- [To do]
Pull every line containing "Cookies" from the entries.

Segment Start: Records

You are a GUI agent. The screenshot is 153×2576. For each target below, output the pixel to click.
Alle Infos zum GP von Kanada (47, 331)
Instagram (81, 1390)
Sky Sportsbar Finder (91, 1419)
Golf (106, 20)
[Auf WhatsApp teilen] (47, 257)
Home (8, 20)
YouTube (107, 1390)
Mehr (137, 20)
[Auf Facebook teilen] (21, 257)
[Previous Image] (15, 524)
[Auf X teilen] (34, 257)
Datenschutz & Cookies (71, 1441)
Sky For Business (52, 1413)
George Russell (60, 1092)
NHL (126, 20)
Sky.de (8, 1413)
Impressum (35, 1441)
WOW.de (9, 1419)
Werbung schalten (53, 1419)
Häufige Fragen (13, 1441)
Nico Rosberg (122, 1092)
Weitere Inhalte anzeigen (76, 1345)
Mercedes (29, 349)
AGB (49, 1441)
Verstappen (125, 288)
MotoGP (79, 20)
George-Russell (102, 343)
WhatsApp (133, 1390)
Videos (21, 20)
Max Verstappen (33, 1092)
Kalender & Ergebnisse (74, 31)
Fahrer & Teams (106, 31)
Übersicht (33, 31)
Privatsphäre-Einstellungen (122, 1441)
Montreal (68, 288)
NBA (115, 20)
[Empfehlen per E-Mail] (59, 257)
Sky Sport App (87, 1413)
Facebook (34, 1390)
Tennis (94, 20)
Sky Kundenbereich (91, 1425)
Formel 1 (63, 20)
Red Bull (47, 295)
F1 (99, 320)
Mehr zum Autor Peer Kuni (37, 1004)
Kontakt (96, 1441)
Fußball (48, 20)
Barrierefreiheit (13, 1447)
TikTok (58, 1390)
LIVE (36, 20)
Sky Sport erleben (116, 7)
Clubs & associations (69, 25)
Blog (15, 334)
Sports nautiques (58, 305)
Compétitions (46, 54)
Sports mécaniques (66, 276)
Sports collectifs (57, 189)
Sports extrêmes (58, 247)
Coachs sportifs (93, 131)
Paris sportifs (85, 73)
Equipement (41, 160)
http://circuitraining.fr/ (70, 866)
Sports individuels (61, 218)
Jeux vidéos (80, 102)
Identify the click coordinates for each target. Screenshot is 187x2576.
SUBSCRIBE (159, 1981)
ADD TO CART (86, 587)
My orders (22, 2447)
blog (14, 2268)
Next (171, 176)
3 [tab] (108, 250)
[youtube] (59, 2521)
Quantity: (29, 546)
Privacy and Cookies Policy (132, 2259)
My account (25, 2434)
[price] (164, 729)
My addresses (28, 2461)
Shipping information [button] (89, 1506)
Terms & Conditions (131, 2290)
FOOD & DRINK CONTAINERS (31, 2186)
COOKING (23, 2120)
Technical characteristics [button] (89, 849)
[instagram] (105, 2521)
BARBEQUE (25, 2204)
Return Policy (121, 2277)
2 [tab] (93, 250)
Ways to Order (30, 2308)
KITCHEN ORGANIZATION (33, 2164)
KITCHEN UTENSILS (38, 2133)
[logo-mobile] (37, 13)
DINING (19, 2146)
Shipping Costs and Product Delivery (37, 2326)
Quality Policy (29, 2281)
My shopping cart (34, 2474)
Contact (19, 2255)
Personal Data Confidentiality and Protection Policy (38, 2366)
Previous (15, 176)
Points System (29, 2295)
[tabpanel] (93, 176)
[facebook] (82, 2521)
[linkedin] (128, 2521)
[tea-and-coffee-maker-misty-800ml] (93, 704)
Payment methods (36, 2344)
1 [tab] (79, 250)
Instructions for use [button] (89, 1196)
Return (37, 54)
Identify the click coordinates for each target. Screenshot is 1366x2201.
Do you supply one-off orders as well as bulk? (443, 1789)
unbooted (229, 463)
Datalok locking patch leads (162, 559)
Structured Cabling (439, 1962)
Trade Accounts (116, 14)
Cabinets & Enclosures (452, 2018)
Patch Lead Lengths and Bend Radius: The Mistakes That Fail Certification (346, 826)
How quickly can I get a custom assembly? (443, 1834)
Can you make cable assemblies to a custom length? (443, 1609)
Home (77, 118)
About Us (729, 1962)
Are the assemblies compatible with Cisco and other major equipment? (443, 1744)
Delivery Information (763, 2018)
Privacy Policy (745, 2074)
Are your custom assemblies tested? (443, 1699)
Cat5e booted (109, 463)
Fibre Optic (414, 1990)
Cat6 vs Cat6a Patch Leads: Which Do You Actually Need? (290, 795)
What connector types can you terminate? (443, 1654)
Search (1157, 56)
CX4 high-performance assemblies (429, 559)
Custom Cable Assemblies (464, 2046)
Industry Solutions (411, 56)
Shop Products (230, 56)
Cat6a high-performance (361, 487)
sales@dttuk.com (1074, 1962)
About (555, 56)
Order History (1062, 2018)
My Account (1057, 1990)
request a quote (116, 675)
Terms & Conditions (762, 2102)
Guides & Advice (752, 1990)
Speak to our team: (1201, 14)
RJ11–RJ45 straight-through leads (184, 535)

Segment End: Records

- [Result of the exercise]
Datenschutz & Cookies (71, 1441)
Privacy and Cookies Policy (132, 2259)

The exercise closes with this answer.